Franck Baron, risk manager of International SOS and chairman of Asia’s risk management association Parima, said the proposed merger is a sign more M&A is on the horizon
Following news that Axa has agreed to buy XL Group for $15.3bn (€12.4bn), StrategicRISK spoke to Franck Baron (pictured), chairman of the Pan-Asia Risk and Insurance Management Assciation (Parima) to get his thoughts on what this merger means for risk managers.
Baron, who is also risk manager of International SOS, said it is likely more merger and acquisition activity will follow this merger as capital and money is made available and investors and business alike ”look for a place to land.”
Baron said: ”Insurance M&A will continue as players are looking at consolidating market shares, operations and investments in order to cope with solvency, compliance and regulatory challenges. Big is beautiful in this sense.

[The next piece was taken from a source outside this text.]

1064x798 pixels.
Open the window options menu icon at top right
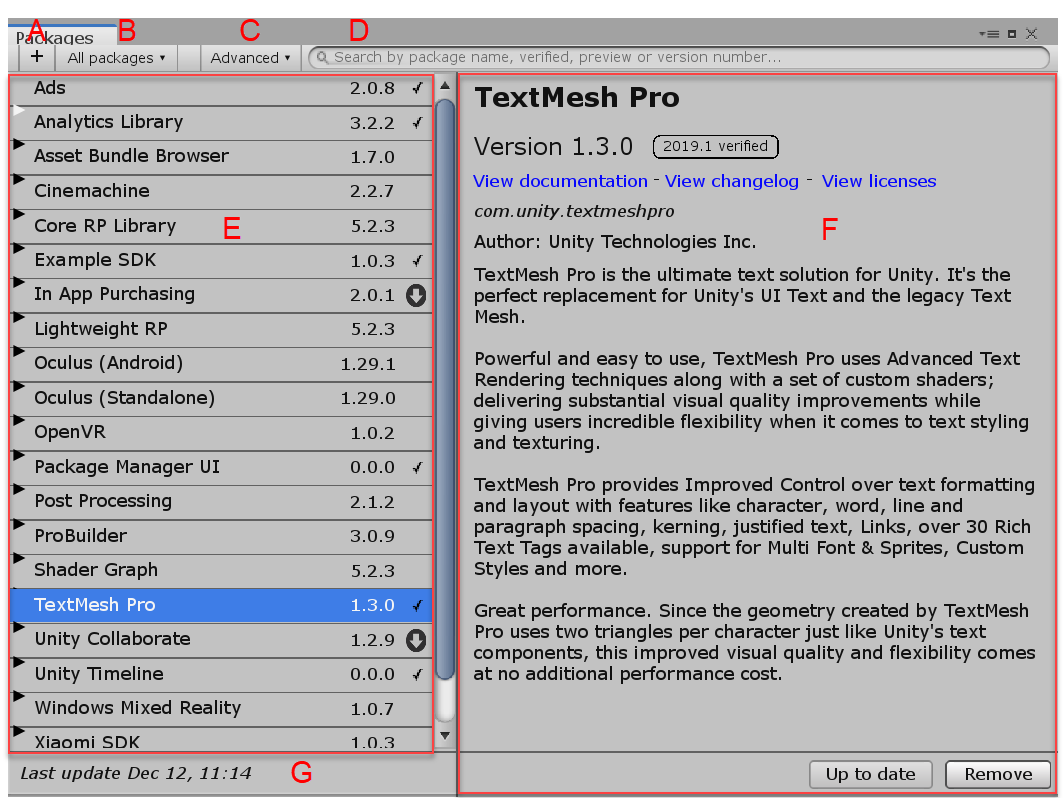988,34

”I see this merger as a sign of appreciation regarding the criticality of the corporate risks segment,” he added.
Baron warned a question mark remains regarding the ability of this trend to help the restoration of healthier combined loss ratios.
But, Baron said, for risk managers, the news is only good.
“Opportunity for insureds to see two companies combining their capabilities to truly provide the necessary expertise, footprint and underwriting appetite to support of growing risk coverage needs,” Parima’s chairman said.
”It does reduce buyer’s choice but it should provide us with a more solid player to answer our growingly sophisticated needs and support our operations and investments worldwide,” he added.
Baron said the challenge for the two global insurance behemoths will be when it comes to gaining regulatory approval and then integration process, which may distract XL/Axa people from their customer focus.